Re: Hive select shows null after successful data load

Sunita Arvind Wed, 19 Jun 2013 12:30:38 -0700

Thanks Stephen,
Let me explore options. I will let you all know once I am successful.


regards
Sunita


On Wed, Jun 19, 2013 at 3:08 PM, Stephen Sprague <sprag...@gmail.com> wrote:

> try_parsed_json is not trivial imho :)
>
> start with the very, very basic, for example,  { "jobs" : "foo" }.  Get
> that to work first. :)   When that works add a level of nesting and see
> what happens.  Keep building on it until you either break it (and then you
> know that last thing you added broke it and can concentrate on that) or
> you'll have worked out all the bugs and your final example will work.
> Nothing fancy here except old school trial and error.
>
> An alternative I keep bringing up when native semantics don't go one's way
> is the transform() function.  use python, perl,  ruby or whatever to parse
> the json and go nuts with the rich features of said language.  just write
> your output to stdout as a delimited serialization of what you want to
> store and that's it.  That would be another way to get your scalars, arrays
> and structs to work.
>
> Don't give up yet though on the JsonSerde! :)  Its probably something very
> easy that we just can't see.
>
>
>
> On Wed, Jun 19, 2013 at 10:00 AM, Sunita Arvind <sunitarv...@gmail.com>wrote:
>
>> Thanks for looking into it Ramki.
>> Yes I had tried these options. Here is what I get (renamed the table to
>> have a meaningful name):
>>
>> hive> select jobs.values[1].id from linkedinjobsearch;
>> ......mapreduce task details....

• _REQUEST 1_
Answer these questions about the Hive thread:
(a) What JSON example does Stephen suggest starting with?
(b) Which languages does he name for use with transform()?
(c) What query did Sunita run in hive against the renamed table?
• _REQUEST 2_
Can you turn the paragraph of the Hive thread beginning "An alternative I keep bringing up" into a short bulleted list that keeps its main points?
• _REQUEST 3_
Could you extend the Hive thread, starting right after its last shown line?
The lines after this Hive thread are unrelated to it.

• _INFORMATION SUPPLIED_
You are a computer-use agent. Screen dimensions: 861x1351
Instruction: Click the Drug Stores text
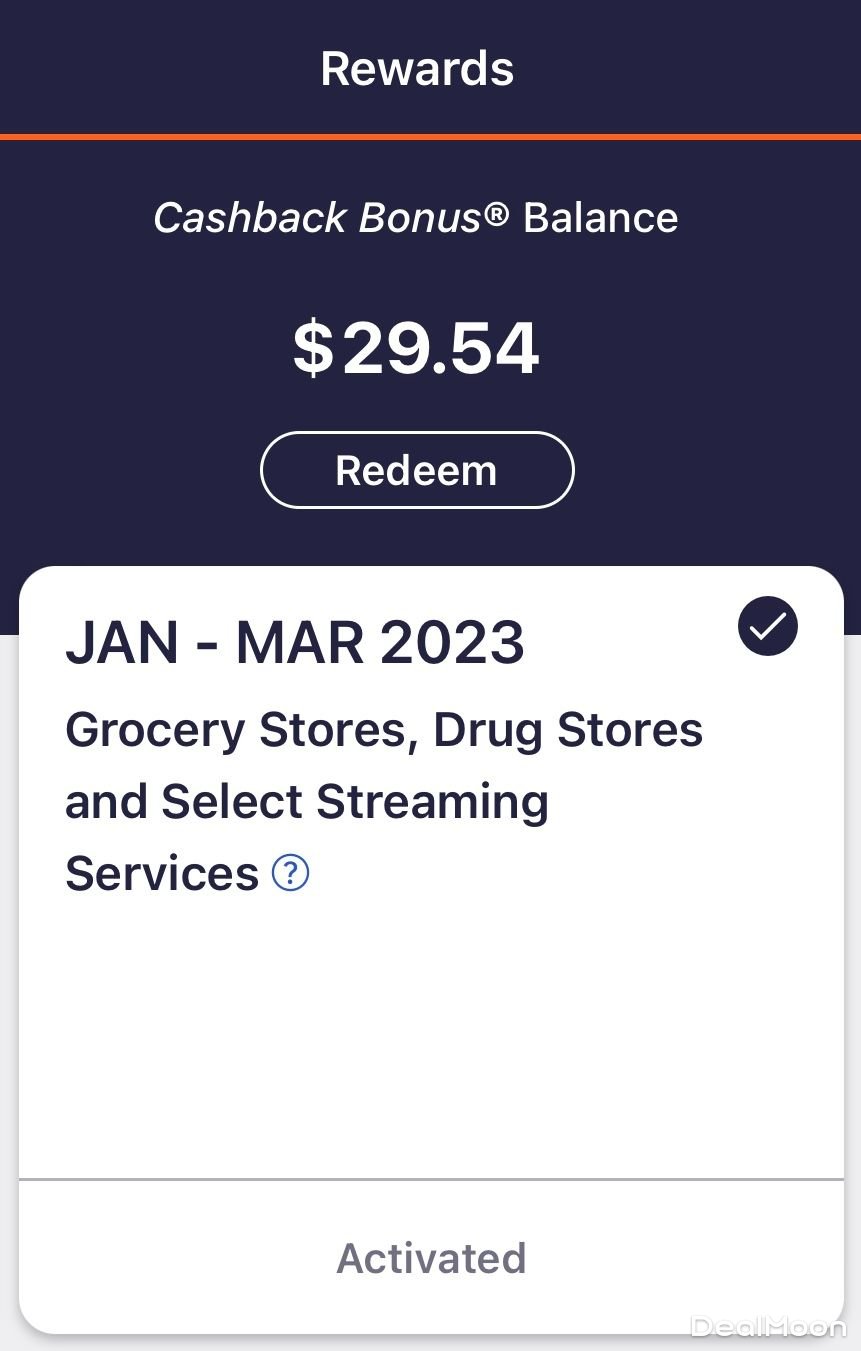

• _EXPECTED ANSWER 1_
(a) { "jobs" : "foo" }
(b) Python, Perl and Ruby
(c) select jobs.values[1].id from linkedinjobsearch;

• _EXPECTED ANSWER 2_
- When native semantics don't work out, use the transform() function.
- Parse the JSON in Python, Perl, Ruby or another language, and use that language's rich features.
- Write the output to stdout as a delimited serialization of what should be stored.
- This is another way to get scalars, arrays and structs to work.

• _EXPECTED ANSWER 3_
>> OK
>> NULL
>> Time taken: 9.586 seconds
>>
>>
>> hive> select jobs.values[0].position.title from linkedinjobsearch;
>>  Total MapReduce jobs = 1
>> Launching Job 1 out of 1
>>
>> OK
>> NULL
>> Time taken: 9.617 seconds
>>
>>
>> I am trying to connect btrace to the process to be able to trace the code
>> but cant get it to respond. Here is what I tried:
>>
>> [sunita@node01 ~]$ hive --debug, recursive=y, port=7000,mainSuspend=y,
>> childSuspend=y
>> ERROR: Cannot load this JVM TI agent twice, check your java command line
>> for duplicate jdwp options.
>> Error occurred during initialization of VM
>> agent library failed to init: jdwp
>>
>> Tried changing the port also. Any idea regarding the debuggers that can
>> be used. I also tried explain query and that does not show any issues
>> either.
>>
>> regards
>> Sunita
>>
>>
>>
>>
>>
>>
>>
>> On Wed, Jun 19, 2013 at 12:11 PM, Ramki Palle <ramki.pa...@gmail.com>wrote:
>>
>>> Can you run some other queries from job1 table and see if any query
>>> returns some data?
>>>
>>> I am guessing your query "select jobs.values.position.title from
>>> jobs1;"  may have some issue. May be it should be as
>>>
>>> select jobs.values[0].position.title from jobs1;
>>>
>>>
>>> Regards,
>>> Ramki.
>>>
>>>
>>> On Wed, Jun 19, 2013 at 8:24 AM, Sunita Arvind <sunitarv...@gmail.com>wrote:
>>>
>>>> Thanks Stephen,
>>>>
>>>> That's just what I tried with the try_parsed table. It is exactly same
>>>> data with lesser nesting in the structure and lesser number of entries.
>>>> Do you mean to say that highly nested jsons can lead to issues? What
>>>> are typical solution to such issues? Write UDFs in hive or parse the JSON
>>>> into a delimited file?
>>>> I have heard of custom serdes also. Not sure if UDFs and custom serdes
>>>> are one and the same.
>>>>
>>>> regards
>>>> Sunita
>>>>
>>>>
>>>> On Wed, Jun 19, 2013 at 10:38 AM, Stephen Sprague 
>>>> <sprag...@gmail.com>wrote:
>>>>
>>>>> I think you might have to start small here instead of going for the
>>>>> home run on the first swing.  when all else fails start with a trivial 
>>>>> json
>>>>> object and then build up from there and see what additional step breaks
>>>>> it.   that way you know if the trivial example fails is something
>>>>> fundamental and not the complexity of your json object that's throwing
>>>>> things off.
>>>>>
>>>>>
>>>>> On Wed, Jun 19, 2013 at 4:34 AM, Sunita Arvind 
>>>>> <sunitarv...@gmail.com>wrote:
>>>>>
>>>>>> Thanks for sharing your experience Richa.
>>>>>> I do have timestamps but in the format of year : INT, day : INT,
>>>>>> month : INT.
>>>>>> As per your suggestion, I changed them all to string, but still get
>>>>>> null as the output.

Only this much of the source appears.